Subject: direct I/O
To: None <tech-kern@netbsd.org>
From: Chuck Silvers <chuq@chuq.com>
List: tech-kern
Date: 02/28/2005 00:10:36
hi folks,

since my profiling experiments with the 10M Rows mysql benchmark showed that
avoiding read-before-overwrite didn't help much at all, this morning I decided
to go for the real solution and look into unbuffered (aka direct) I/O.
implementing this turned out to be much easier than I expected, it only
took a few hours to get it working.  the diff is at:

	ftp://ftp.netbsd.org/pub/NetBSD/misc/chs/diff.directio

(I need to add a check to prevent it from invalidating wired pages,
but that's the only thing that I've thought of that's missing.)

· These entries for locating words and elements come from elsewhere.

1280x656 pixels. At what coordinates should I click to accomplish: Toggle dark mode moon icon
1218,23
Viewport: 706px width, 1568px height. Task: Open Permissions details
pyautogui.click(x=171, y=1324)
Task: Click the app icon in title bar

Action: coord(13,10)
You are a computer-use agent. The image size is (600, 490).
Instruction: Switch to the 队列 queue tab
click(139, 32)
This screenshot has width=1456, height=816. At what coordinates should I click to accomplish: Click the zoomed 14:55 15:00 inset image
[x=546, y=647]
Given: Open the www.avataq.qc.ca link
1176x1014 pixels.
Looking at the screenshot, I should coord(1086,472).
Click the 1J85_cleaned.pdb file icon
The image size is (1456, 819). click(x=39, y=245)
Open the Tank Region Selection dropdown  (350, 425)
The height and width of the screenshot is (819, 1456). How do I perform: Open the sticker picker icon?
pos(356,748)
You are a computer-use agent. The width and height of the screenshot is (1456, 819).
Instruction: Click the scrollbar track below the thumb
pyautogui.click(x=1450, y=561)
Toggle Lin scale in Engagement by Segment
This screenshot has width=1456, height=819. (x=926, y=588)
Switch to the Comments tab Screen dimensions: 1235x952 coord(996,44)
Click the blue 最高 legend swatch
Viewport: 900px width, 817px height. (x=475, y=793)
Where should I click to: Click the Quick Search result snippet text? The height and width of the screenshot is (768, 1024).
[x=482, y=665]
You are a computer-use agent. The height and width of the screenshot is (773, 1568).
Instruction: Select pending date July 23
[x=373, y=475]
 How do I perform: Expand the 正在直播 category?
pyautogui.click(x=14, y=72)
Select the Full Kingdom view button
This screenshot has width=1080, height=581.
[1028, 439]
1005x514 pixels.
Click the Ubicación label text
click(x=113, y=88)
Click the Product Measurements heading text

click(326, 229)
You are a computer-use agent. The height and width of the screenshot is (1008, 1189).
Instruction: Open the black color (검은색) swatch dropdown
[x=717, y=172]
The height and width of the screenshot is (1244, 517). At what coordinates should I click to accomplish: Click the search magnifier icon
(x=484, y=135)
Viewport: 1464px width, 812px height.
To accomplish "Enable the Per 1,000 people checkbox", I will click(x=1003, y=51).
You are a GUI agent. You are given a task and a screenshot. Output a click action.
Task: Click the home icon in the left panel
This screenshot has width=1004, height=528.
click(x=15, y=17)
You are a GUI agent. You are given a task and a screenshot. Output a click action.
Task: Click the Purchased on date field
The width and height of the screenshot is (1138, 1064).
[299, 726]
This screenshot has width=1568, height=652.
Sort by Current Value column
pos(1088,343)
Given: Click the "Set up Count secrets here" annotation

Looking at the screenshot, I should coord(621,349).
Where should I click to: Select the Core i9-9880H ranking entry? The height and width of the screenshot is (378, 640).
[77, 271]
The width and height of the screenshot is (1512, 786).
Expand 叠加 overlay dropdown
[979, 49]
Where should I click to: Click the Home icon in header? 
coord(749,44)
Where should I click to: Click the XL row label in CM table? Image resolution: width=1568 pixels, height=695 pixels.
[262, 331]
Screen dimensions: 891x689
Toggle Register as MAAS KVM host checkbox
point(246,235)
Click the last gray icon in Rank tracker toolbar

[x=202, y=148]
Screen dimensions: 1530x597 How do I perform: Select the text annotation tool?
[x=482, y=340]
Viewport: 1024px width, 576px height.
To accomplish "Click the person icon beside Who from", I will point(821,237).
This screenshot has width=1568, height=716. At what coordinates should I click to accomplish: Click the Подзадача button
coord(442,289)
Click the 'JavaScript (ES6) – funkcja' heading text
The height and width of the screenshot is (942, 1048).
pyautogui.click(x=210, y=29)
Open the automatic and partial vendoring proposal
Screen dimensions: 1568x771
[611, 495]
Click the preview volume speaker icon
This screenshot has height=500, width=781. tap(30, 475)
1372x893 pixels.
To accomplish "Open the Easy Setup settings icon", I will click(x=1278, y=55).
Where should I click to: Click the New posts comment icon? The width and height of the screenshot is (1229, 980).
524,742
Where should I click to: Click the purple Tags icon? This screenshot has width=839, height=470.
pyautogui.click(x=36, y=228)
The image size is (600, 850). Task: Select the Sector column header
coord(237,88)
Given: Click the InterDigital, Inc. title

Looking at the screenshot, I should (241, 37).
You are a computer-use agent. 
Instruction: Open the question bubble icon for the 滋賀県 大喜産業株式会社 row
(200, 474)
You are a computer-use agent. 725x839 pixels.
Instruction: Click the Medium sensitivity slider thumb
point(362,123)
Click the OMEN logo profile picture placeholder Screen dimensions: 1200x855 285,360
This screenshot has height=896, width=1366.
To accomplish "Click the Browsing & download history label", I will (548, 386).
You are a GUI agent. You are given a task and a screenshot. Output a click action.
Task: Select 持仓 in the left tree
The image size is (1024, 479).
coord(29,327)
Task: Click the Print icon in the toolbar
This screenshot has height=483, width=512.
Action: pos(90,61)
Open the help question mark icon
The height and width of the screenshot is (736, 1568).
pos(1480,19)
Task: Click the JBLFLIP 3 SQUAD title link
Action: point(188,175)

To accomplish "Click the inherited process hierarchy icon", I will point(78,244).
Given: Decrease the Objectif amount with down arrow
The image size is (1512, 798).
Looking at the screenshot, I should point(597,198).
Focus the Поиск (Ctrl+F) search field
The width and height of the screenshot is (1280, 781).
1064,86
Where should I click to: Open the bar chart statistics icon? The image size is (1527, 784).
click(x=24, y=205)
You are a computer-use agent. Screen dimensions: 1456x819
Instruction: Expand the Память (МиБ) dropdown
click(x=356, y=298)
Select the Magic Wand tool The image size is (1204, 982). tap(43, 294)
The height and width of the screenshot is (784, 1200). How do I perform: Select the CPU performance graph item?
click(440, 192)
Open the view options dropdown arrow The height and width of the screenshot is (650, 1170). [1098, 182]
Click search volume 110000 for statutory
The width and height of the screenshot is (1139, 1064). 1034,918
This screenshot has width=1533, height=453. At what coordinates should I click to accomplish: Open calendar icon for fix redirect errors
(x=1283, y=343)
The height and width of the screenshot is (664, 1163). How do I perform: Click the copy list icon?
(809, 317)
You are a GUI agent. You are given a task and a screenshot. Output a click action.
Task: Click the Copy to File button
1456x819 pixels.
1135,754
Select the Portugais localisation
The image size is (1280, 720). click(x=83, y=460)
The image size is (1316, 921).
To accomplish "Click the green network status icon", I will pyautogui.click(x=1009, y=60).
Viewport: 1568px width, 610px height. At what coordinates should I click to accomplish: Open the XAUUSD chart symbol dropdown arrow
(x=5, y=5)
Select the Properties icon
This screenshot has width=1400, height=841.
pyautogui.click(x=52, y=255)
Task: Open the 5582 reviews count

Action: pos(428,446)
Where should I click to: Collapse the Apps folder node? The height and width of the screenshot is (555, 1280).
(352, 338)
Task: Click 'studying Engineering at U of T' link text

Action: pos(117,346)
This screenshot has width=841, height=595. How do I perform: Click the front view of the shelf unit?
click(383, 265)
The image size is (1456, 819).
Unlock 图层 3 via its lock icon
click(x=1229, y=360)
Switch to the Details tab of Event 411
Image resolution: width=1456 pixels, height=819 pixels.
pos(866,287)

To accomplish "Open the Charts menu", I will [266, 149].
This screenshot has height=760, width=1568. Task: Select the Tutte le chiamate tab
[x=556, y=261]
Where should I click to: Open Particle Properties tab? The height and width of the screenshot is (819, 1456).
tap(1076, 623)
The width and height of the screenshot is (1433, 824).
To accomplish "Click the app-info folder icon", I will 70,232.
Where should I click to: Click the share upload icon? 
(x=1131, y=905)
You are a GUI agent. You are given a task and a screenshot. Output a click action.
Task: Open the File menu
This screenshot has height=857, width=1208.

this is safer than the loaning-for-read()/write() stuff, since applications
must explicitly ask for the new behaviour and the interface to do this is
fairly standard already.  the interface is just a new open/fcntl flag,
O_DIRECT, which is a hint that I/O done via this file descriptor be performed
without buffering in the kernel as much as possible.  there are a number of
reasons why it may not be possible to do an I/O without kernel buffering
(eg. because the request is not appropriately aligned on disk or in memory),
and those cases the hint is ignored.

of course, with direct I/O being intrinsically synchronous, that immediately
leads to the question of how to allow concurrent reads and writes to a file.
our current locking scheme (enforced above the VOP layer) doesn't have any
concept of this.  I'm thinking about adding a range-locking implementation
and having vn_{read,write}() use that for O_DIRECT requests where
FOF_UPDATE_OFFSET is not set (ie. pread() and pwrite()).  this would involve
some new VOPs (VOP_LOCK_RANGE(), VOP_UNLOCK_RANGE()) and those would need to
interact appropriately with the existing non-ranged vnode locks.  file systems
that do not implement these VOPs would just return an error and the calling
layer would fall back on the current locking automatically.  there would
be no syscall interface change for this.  I'm thinking it probably won't be
much harder to do the range-locks than it was to do the direct I/O stuff.

comments?

-Chuck